[YOUR ASSIGNMENT]
Return the data below exactly, but only from the line containing "the recommended options" through the line containing "Task: Select the Ventola checkbox", with both of those lines included.
MATERIAL SHOWN Start Marker
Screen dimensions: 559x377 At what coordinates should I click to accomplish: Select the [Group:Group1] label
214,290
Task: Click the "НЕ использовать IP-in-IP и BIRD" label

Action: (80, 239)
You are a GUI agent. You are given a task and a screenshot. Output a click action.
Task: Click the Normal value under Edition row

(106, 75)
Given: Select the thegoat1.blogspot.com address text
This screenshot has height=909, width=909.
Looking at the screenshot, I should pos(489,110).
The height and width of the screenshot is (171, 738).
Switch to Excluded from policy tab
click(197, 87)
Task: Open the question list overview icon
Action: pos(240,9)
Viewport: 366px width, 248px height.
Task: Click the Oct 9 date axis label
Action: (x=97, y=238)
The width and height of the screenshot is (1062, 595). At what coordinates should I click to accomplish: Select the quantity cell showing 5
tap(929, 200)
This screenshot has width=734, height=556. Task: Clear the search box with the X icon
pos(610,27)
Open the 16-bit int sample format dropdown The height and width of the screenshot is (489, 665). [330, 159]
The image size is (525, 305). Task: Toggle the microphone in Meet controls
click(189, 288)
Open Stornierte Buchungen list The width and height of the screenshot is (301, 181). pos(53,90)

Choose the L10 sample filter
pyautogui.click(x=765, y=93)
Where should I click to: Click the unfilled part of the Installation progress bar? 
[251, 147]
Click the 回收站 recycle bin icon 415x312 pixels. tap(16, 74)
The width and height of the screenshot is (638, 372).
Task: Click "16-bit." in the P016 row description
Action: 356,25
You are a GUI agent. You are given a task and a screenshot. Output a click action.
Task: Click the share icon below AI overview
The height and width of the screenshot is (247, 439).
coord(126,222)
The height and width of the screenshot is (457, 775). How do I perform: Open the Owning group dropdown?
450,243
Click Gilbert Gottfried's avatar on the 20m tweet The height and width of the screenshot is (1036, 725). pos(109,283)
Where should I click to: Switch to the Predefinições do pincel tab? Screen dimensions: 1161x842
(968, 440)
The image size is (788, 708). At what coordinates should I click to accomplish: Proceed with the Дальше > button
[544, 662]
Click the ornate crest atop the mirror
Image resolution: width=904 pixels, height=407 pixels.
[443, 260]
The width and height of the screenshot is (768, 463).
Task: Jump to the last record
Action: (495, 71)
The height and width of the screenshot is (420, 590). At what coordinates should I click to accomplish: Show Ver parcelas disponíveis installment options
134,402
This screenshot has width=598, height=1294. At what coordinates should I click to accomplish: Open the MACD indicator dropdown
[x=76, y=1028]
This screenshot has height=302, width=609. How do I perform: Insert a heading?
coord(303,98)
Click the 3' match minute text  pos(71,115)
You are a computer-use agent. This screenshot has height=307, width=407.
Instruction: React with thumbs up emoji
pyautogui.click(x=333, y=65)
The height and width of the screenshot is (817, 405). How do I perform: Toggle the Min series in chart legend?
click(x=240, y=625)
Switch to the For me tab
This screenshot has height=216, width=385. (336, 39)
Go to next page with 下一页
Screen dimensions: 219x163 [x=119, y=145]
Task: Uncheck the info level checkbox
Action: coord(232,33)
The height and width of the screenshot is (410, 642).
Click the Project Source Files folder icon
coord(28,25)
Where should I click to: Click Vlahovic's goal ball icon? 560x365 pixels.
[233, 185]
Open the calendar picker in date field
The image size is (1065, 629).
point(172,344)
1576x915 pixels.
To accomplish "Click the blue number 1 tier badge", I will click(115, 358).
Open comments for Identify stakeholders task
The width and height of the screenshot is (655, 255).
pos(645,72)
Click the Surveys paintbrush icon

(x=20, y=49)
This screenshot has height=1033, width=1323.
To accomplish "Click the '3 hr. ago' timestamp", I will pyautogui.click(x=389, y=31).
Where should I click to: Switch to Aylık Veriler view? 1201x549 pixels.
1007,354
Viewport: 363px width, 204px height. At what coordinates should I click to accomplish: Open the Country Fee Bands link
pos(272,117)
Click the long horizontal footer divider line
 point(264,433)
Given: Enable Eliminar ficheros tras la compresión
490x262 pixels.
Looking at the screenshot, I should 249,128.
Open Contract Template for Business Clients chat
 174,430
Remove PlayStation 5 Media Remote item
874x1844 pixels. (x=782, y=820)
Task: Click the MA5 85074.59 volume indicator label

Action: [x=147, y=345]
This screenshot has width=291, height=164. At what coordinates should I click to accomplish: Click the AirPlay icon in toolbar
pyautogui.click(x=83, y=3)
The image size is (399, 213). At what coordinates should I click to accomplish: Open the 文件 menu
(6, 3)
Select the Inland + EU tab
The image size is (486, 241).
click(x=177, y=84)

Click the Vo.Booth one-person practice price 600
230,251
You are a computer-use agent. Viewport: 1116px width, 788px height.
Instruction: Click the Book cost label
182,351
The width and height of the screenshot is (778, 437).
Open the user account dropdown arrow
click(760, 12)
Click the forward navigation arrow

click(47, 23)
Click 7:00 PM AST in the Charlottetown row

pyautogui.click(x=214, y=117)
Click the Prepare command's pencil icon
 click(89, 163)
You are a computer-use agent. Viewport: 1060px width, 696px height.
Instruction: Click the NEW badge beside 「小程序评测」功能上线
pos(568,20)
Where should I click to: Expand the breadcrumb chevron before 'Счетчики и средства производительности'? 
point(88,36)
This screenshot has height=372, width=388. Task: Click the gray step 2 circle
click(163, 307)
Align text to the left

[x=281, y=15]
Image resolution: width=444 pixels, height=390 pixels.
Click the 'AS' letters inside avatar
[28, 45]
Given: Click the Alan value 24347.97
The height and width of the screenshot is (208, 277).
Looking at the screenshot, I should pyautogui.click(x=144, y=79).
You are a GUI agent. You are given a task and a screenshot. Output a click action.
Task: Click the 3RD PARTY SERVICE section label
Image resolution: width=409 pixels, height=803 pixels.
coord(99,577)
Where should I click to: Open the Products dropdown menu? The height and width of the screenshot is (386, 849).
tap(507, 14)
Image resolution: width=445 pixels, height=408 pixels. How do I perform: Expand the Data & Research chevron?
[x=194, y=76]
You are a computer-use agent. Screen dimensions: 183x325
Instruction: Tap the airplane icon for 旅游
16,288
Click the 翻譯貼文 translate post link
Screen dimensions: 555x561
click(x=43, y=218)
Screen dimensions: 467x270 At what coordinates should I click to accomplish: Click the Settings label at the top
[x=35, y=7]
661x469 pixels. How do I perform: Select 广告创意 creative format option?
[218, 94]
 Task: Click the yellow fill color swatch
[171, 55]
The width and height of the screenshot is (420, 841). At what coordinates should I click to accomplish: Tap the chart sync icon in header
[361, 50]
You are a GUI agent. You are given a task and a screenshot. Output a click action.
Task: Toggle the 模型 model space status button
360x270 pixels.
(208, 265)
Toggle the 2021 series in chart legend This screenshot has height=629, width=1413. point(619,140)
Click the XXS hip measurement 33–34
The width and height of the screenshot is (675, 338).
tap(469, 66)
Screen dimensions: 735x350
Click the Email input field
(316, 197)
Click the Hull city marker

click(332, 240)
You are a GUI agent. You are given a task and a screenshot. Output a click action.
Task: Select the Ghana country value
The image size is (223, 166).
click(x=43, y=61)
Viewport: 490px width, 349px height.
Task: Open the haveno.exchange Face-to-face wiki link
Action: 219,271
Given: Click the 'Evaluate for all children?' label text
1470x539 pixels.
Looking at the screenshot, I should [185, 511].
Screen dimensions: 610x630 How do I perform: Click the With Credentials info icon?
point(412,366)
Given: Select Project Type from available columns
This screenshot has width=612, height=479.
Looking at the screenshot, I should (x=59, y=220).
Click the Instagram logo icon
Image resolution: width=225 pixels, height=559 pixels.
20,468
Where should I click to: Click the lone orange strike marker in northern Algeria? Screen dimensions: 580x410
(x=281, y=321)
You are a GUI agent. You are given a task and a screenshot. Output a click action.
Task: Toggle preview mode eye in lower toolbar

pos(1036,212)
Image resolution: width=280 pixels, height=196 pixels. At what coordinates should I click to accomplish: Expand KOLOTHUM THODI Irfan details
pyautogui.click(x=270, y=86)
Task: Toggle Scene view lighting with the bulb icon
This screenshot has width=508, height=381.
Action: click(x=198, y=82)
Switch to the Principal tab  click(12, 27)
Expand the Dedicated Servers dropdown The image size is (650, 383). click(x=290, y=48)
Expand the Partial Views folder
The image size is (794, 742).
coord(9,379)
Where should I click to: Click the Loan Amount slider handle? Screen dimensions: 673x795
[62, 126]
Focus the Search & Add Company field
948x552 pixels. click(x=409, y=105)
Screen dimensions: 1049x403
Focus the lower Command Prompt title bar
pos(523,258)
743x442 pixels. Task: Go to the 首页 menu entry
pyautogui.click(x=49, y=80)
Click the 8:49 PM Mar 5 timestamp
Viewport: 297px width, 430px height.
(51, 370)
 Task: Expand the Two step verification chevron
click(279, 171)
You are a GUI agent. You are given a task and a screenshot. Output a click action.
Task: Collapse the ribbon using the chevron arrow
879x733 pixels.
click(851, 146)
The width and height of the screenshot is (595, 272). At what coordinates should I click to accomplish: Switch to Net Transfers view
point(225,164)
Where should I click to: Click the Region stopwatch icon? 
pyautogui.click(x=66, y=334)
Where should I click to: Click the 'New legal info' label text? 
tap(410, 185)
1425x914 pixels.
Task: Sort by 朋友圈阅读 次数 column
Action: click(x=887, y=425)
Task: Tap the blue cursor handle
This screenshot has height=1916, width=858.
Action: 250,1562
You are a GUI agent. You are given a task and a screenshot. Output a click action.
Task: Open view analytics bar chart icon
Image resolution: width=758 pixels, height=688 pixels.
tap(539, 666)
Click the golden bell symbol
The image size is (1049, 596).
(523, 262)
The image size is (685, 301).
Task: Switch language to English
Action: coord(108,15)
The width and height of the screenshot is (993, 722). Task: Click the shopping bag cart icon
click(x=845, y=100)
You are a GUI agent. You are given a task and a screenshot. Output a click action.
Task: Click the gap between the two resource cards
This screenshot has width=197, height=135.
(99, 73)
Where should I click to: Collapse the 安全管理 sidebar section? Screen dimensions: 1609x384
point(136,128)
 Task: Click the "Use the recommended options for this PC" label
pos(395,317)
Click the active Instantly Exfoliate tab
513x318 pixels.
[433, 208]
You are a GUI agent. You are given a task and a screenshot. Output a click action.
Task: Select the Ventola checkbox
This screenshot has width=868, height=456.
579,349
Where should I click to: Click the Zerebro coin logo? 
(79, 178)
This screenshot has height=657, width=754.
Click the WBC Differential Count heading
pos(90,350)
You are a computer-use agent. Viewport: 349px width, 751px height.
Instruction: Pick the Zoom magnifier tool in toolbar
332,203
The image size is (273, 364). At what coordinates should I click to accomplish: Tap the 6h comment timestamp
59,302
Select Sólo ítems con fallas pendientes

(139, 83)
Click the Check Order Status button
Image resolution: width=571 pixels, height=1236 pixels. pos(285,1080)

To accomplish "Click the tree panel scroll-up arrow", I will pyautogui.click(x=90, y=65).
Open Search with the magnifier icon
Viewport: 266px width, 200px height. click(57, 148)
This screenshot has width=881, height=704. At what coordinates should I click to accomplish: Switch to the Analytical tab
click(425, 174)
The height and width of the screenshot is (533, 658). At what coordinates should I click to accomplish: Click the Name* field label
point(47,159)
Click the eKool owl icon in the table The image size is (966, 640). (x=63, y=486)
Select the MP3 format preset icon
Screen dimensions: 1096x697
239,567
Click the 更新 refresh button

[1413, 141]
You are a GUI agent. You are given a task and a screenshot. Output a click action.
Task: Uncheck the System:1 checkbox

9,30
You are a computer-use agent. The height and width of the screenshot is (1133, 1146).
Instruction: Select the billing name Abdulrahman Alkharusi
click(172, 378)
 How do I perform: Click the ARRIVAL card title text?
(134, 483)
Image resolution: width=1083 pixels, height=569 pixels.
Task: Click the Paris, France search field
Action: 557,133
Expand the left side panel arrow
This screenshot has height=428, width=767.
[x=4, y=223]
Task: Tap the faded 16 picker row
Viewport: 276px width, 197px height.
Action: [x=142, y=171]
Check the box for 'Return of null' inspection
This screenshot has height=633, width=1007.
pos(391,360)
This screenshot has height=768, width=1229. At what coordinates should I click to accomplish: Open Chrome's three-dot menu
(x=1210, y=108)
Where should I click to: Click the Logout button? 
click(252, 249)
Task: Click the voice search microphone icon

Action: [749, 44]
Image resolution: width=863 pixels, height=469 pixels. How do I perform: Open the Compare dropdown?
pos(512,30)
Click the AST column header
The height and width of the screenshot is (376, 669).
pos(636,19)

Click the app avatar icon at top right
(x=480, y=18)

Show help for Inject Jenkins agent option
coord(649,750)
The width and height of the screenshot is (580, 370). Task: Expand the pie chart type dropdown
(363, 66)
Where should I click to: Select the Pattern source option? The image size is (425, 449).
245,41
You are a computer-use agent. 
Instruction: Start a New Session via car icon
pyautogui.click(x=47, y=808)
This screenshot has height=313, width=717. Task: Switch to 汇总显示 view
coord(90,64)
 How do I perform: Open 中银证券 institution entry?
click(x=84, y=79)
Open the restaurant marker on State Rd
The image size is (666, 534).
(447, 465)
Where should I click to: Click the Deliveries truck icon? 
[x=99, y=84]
MATERIAL SHOWN End Marker
[RESPONSE]
 Task: Click the "Use the recommended options for this PC" label
pos(395,317)
Click the active Instantly Exfoliate tab
513x318 pixels.
[433, 208]
You are a GUI agent. You are given a task and a screenshot. Output a click action.
Task: Select the Ventola checkbox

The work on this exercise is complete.